Science Writing for Everyone

ByAriel Carpenter

Do Japanese people have a special sushi-digestion gene? What are 10 things everyone must know about comets? Can giraffes swim?

Inquiring minds from the Internet’s vibrant scientific online community want to know.

The Open Laboratory 2010
, an anthology showcasing the best science writing on the Web, features pieces on biology, psychology, physics, astronomy and everything in between, according to its editor Jason Goldman, a doctoral student in developmental psychology in USC Dana and David Dornsife College of Letters, Arts and Sciences.

The anthology includes articles by professional science writers, poets, artists and undergraduates, as well as Pulitzer Prize-winning author Deborah Blum, said Goldman, who sorted through 900 submissions of scientific musings to create the final collection of 50 posts.

Among the entries are a humorous ode to a lab rat by a blogger known as Cuttlefish, a look at a Neanderthal’s cranium by Carl Zimmer and a report on shark attacks by Michelle Clement, a student in the Midwest.

Goldman, a blogger on ScienceBlogs.com, had to ensure that the posts translated well from the Internet to “dead-tree printing.” He also managed every other publication aspect that ultimately yielded a book, including rights and permission, artwork, typesetting and the solicitation of reviews and quotes of “praise” on the back cover.

To help him accomplish all this in under four months, Goldman said he drew upon help from the science online community itself via a method called “crowd-sourcing” to help evaluate submissions.

Goldman also relied on peer review research tools such as ResearchBlogging.org to help “cut out noise and raise the signal” for blog submissions.

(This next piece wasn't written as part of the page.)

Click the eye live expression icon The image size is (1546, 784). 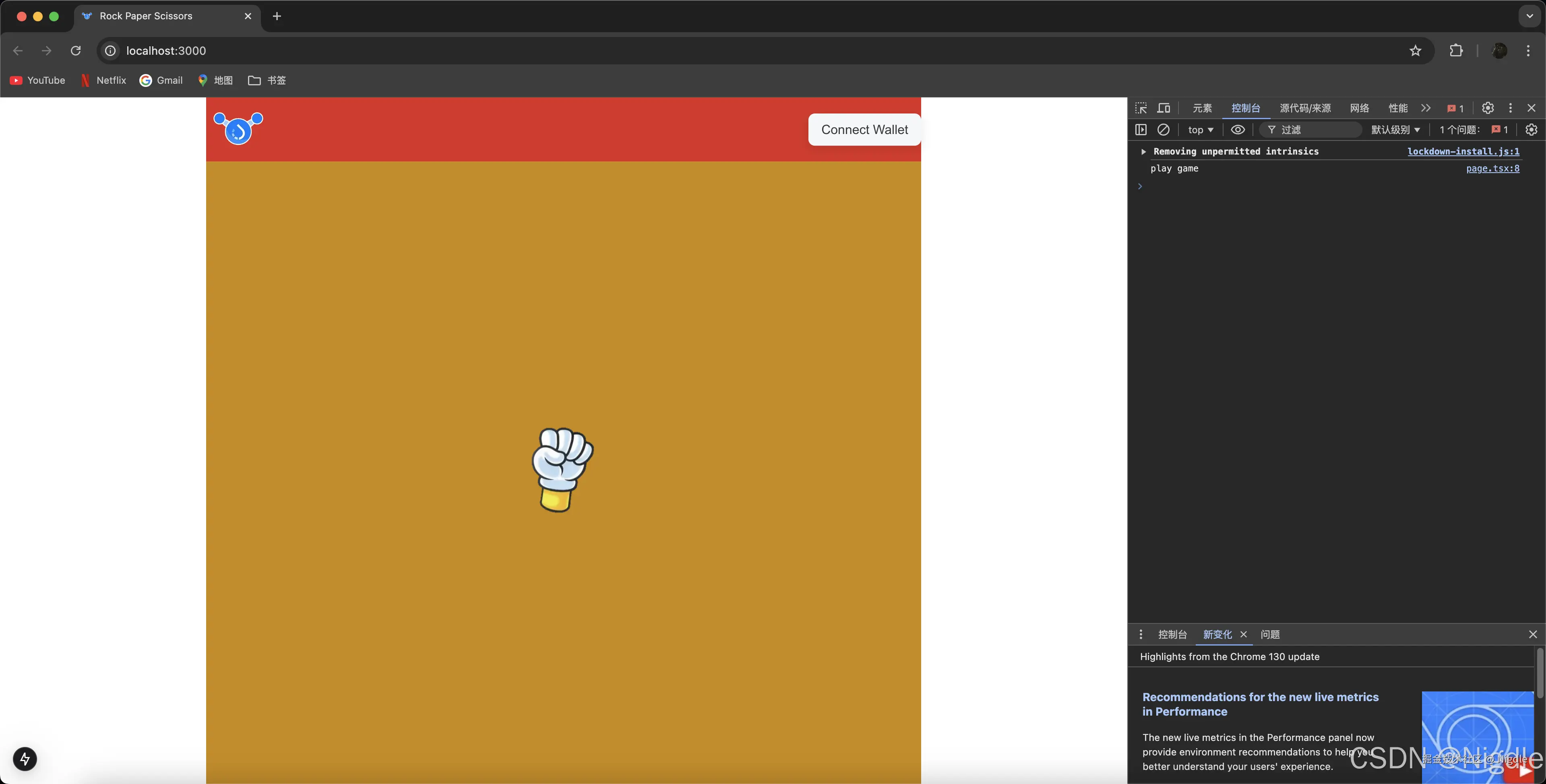click(x=1238, y=130)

“The complete transparency of the process and the community involvement in the entire project are the biggest strength of it,” Goldman said. “Everyone in the science blogging world feels a little bit of pride in it and a little bit of ownership in it.”

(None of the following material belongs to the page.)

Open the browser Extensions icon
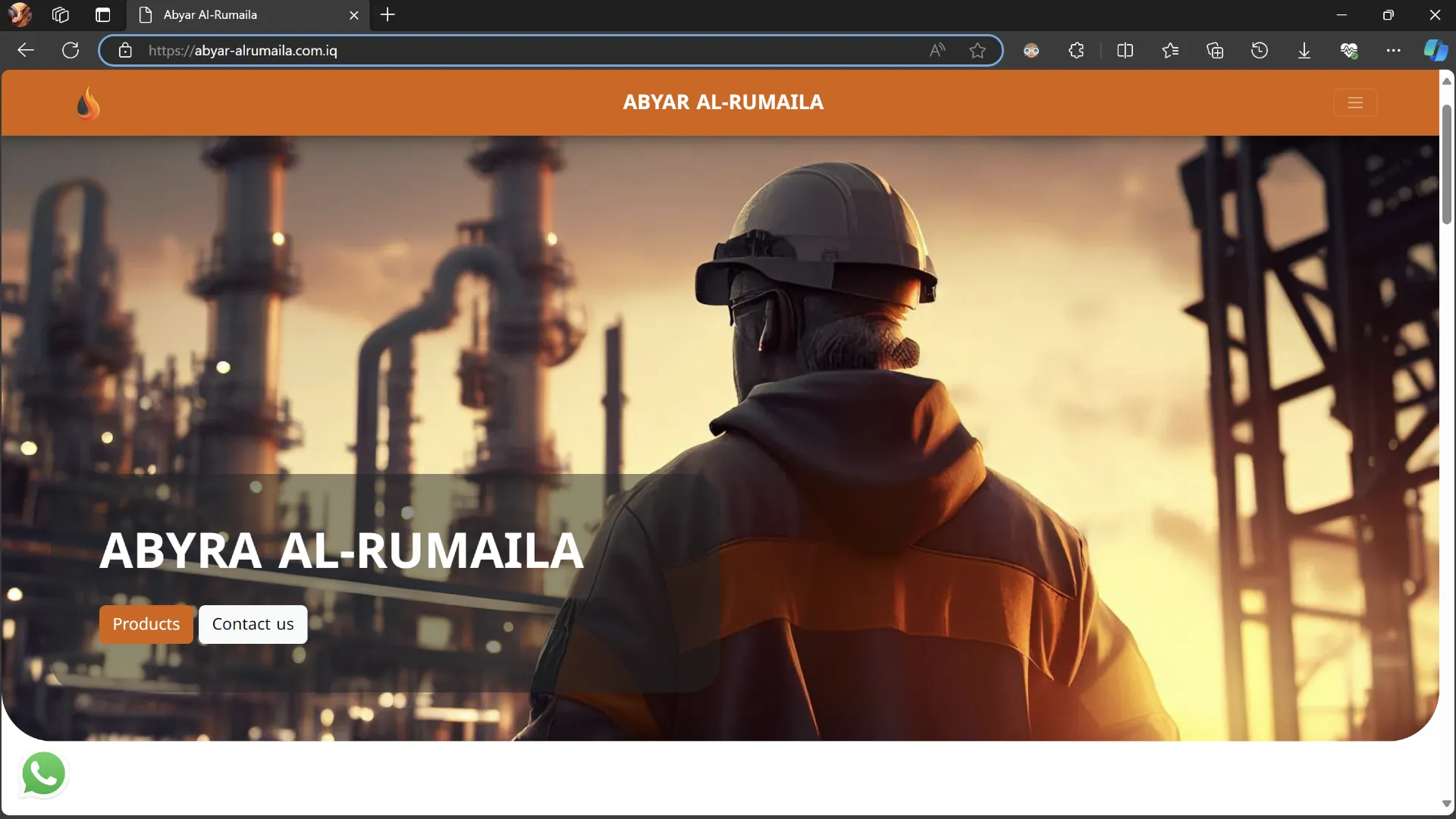 1076,51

According to a post by Bora Zivkovic, the book’s series editor and blog editor at Scientific American, the annual anthology is embraced by bloggers, media outlets and journals, including Nature.

 

“The aim of the book is twofold: first, to showcase the quality of science blogging to the audience that does not read blogs and perhaps has a negative opinion of blogs due to the anti-blog propaganda in the mainstream media, and second, to build and strengthen the science blogging community,” he wrote.

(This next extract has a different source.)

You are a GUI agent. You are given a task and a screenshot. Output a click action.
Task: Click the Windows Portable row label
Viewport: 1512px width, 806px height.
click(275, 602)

Goldman rose from scientific obscurity to relative fame in a little more than a year when he first penned his blog, The Thoughtful Animal (scienceblogs.com/thoughtfulanimal). “The rise to visibility happened very fast for me,” he said. “Last year I wasn’t even blogging yet.”

Goldman now parlays his science expertise into stories for mainstream outlets, including the Guardian, Scientific American and Jewish Journal, among others.

And for those who checked their science gene at the door of the hospital delivery room, don’t fret. One of the goals, Goldman said, was to make science writing more accessible to the everyman.

“Science is not about middle-aged white men in lab coats with no sense of humor,” he said.

To order the anthology in either pdf or book format, visit online book publisher Lulu.com. All money goes to covering production expenses and then back into the science community.

And apparently giraffes can in fact swim — but not all that well.